# Quoted text:
::::::

In clarifying our perspective, we answered the question of “impact of research on
what” to include both cognitive and noncognitive outcomes in students as well as
long-term impact on students that goes well beyond short-term cognitive impact.
A natural next step is to examine the conditions under which students can achieve
such broad goals. We will devote the next set of editorials to exploring ways in
which researchers can design their work to increase its impact on students’
opportunities to achieve these goals.
We begin our exploration by focusing on the learning goals and learning
opportunities that guide classroom instr uction. Although research has shown that
factors outside of school have a larger effect on students’ learning than their
experiences in the classroom (e.g., Lave, 1988; Nye, Konstantopoulos, & Hedges,
2004; Resnick, 1987; Rockoff, 2004), classroom instruction is still considered a
central component for understanding the dynamic processes and organization of
students’ thinking and learning (e.g., Bruner, 1998; Gardner, 1991; Rogoff &
Chavajay, 1995; Stigler & Hiebert, 1999). In addition, learning opportunities are
something that educators can address directly and something that can be
influenced by educational research. In this editorial, we try to clarify what we
mean by the impact of research on learning opportunities. As in our first editorial,
we begin with a story.
A Fraction Activity Using a Number Line
With the guidance of a mathematics education researcher (Ms. Research), a
fourth-grade teacher (Mr. Lovemath) introduced the following fraction task to his
students: Order the fractions 7/9, 2/4, 9/10, 6/13, 1/2, 9/5, and 3/7 from smallest to
largest, and place them on the number line. This task was part of the fourth lesson
in the fractions unit. In the first three lessons, students had been introduced to the
definition of fractions, the meaning of fraction symbols, and equivalent fractions.

::::::

# Task:
Return the stretch of the editorial above from "We begin our" through "with a story.", copied word for word.

# Record extracts:
::::::

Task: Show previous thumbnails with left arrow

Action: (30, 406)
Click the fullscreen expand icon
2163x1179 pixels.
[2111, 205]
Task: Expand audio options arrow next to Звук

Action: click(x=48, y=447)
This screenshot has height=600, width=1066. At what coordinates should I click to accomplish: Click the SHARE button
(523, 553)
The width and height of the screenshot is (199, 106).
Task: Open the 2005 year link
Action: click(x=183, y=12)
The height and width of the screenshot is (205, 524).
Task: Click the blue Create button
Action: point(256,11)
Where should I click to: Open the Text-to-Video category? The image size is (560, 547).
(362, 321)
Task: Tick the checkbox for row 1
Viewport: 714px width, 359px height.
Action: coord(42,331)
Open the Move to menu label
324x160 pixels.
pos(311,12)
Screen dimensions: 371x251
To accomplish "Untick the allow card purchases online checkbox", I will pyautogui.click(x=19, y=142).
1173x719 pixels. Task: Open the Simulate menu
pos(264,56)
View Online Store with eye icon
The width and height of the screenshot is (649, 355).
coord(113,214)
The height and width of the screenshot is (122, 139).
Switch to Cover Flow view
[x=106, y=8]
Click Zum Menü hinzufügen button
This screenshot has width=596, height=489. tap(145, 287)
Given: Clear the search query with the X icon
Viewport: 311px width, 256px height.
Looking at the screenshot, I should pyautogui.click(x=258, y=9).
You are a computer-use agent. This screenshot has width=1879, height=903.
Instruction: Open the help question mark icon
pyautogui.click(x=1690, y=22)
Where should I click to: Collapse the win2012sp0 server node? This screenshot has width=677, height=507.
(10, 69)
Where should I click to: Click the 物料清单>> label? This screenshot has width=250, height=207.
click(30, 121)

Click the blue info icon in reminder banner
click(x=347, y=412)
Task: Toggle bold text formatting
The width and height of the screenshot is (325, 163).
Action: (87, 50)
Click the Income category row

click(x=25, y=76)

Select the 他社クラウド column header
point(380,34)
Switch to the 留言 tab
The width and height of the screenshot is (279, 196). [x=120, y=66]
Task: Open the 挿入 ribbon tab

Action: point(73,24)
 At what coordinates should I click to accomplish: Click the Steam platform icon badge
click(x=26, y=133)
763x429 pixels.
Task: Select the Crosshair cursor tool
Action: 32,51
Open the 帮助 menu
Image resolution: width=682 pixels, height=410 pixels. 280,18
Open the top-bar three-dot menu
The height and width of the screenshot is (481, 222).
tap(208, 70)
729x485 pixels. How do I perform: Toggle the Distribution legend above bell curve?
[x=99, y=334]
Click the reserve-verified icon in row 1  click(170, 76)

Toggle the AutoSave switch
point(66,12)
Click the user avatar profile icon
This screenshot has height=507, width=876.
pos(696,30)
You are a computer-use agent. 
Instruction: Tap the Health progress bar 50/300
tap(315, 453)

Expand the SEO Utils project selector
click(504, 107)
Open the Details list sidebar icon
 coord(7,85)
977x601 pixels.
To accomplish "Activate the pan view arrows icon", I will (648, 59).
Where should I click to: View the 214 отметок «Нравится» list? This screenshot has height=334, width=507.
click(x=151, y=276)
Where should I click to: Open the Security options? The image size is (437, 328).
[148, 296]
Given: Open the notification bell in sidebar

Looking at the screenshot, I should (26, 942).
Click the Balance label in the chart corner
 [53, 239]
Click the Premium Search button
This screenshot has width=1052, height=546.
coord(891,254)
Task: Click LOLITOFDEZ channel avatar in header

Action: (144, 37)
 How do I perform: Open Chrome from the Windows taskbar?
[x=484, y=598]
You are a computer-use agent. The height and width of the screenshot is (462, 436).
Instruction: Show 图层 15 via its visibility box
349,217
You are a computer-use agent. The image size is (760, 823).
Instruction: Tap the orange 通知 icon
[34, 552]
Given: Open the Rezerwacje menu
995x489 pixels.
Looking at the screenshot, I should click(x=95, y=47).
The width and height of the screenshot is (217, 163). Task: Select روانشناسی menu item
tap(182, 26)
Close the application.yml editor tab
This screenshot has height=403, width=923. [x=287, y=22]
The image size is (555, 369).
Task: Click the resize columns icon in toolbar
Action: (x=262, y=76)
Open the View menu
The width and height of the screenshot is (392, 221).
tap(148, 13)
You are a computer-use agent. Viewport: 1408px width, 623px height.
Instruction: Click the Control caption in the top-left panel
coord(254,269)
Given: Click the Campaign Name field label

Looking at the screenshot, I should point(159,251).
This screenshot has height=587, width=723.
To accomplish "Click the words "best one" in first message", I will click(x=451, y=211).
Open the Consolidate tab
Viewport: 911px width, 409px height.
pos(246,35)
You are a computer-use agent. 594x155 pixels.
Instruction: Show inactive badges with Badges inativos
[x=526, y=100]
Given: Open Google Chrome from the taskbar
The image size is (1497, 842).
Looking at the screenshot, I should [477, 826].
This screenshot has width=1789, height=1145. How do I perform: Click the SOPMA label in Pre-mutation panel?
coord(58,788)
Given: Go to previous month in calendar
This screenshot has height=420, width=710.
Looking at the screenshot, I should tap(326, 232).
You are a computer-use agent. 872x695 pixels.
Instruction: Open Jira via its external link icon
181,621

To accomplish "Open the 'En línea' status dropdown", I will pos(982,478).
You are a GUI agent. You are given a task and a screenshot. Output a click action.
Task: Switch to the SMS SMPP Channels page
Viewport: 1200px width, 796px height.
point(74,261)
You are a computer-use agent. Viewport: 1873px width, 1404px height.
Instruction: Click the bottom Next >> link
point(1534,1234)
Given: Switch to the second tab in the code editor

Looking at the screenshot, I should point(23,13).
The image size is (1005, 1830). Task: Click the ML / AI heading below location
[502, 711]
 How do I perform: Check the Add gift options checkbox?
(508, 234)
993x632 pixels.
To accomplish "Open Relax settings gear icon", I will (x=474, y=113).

::::::

# Correct result:
We begin our exploration by focusing on the learning goals and learning
opportunities that guide classroom instr uction. Although research has shown that
factors outside of school have a larger effect on students’ learning than their
experiences in the classroom (e.g., Lave, 1988; Nye, Konstantopoulos, & Hedges,
2004; Resnick, 1987; Rockoff, 2004), classroom instruction is still considered a
central component for understanding the dynamic processes and organization of
students’ thinking and learning (e.g., Bruner, 1998; Gardner, 1991; Rogoff &
Chavajay, 1995; Stigler & Hiebert, 1999). In addition, learning opportunities are
something that educators can address directly and something that can be
influenced by educational research. In this editorial, we try to clarify what we
mean by the impact of research on learning opportunities. As in our first editorial,
we begin with a story.